Two weeks after the government launched the second phase of its Bharat Nirman ad campaign to project the UPA’s achievements of the past nine years and build momentum for the Congress, the Ministry of Information and Broadcasting (I&B) has claimed the “narrative of empowerment” is defeating the “narrative of despondency.” But independent observers are questioning the purpose, timing and impact of the campaign.
I&B Minister Manish Tewari told The Hindu that the response to this phase, which has cost approximately Rs. 30 crore, has been “very good.”
“It is a multi-genre campaign and all platforms — print, TV, digital, radio — are being used effectively.” The government ads emphasise its flagship schemes, and achievements in “political stability, social cohesion, internal security, economic development, and international relations.”

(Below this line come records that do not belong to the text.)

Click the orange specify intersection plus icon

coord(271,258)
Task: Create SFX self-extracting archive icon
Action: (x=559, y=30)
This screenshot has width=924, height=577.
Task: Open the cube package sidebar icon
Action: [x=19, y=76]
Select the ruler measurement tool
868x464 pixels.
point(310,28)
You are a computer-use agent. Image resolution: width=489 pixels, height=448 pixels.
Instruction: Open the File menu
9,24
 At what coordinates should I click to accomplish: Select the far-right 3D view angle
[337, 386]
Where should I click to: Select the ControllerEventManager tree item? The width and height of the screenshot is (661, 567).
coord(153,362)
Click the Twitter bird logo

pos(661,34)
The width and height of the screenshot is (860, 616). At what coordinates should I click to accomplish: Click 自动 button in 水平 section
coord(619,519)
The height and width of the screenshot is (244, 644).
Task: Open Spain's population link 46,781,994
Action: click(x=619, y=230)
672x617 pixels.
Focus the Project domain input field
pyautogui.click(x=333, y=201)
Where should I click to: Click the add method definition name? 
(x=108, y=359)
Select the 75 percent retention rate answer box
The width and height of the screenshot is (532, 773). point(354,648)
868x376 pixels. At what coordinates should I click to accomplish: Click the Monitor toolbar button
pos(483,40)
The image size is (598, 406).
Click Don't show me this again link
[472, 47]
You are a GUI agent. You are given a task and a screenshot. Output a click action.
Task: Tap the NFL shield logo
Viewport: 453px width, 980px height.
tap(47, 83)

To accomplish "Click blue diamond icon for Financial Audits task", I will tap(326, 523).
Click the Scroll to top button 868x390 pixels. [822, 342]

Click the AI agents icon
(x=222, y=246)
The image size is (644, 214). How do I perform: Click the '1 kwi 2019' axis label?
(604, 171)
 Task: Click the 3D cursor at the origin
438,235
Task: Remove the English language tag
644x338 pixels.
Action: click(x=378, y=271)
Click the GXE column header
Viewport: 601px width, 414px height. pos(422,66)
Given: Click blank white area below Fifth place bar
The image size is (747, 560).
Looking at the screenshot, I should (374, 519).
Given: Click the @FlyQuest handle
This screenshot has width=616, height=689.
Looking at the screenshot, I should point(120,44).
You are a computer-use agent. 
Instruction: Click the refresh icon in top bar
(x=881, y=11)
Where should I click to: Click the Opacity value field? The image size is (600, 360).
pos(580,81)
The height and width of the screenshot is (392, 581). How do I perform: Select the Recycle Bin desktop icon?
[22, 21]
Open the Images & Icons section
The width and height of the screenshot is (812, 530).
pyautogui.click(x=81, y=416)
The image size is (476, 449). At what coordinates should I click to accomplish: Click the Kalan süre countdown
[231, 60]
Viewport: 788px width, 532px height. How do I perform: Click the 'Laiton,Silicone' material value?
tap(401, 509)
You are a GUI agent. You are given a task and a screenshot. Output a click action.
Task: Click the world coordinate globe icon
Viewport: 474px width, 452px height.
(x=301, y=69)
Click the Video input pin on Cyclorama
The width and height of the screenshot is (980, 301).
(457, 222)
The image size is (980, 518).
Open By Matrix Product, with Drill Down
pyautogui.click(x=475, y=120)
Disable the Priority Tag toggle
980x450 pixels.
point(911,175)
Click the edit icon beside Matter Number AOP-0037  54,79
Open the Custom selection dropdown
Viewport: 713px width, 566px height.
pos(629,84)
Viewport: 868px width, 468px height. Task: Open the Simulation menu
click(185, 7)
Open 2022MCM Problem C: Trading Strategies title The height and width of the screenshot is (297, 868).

Officials say the ministry has been reviewing the campaign four times a week and projecting it as a success. To emphasise their “strategic communication,” officials have cited the instance of ad-spots about the Food Security Bill being telecast on all networks during the discussion on the Bill in Parliament earlier this week. “Real life situations,” they say, are being projected in ads. Doordarshan is coming up with new programmes. Nodal officers in State capitals are tracking if the plan is being implemented.
But observers are far more circumspect.
V. Krishna Ananth, media scholar and History professor at Sikkim University, said the entire exercise was a “variant of paid news.” He told The Hindu over the phone from Gangtok, “In paid news, a politician shells out his ill-gotten wealth. But in this case, taxpayer’s money is being spent to buy space and adding to the private sector’s profit.”
‘Vulgarisation of democracy’
This, he argued, was a “deliberate vulgarisation of democracy.”
“Instead of spending money to publicise the mid-day meal, how about spending money to improve the scheme?”
Asked if he felt that the campaign was shaping popular opinion, Mr. Ananth was sceptical. “Ads depicting achievement make a lesser impact than those ads which play on fear. The 1984 Congress campaign, which played on the violence in Punjab and Assam, was successful. India Shining boomeranged. People know half the claims are not true, and laugh at them.”
This view was echoed in Uttar Pradesh, a key battleground State in the next elections. Badri Narayan, professor at the G.B. Pant Institute for Social Sciences in Allahabad, said that he could not see much impact of the campaign on the “urban middle classes,” which appeared to be the “target group.”
“There is negativity in that class about the government. Inflation, corruption is the dominant narrative.” He was also unsure of its reach in rural areas.
Dilip Cherian, an image consultant who has advised the Congress in the past, says the “quality of the campaign” is a “most definite improvement.” But at a time when the economic indicators are grim, inflation is high, and the “mood of pessimism is all pervasive,” Mr. Cherian believes the government should have waited.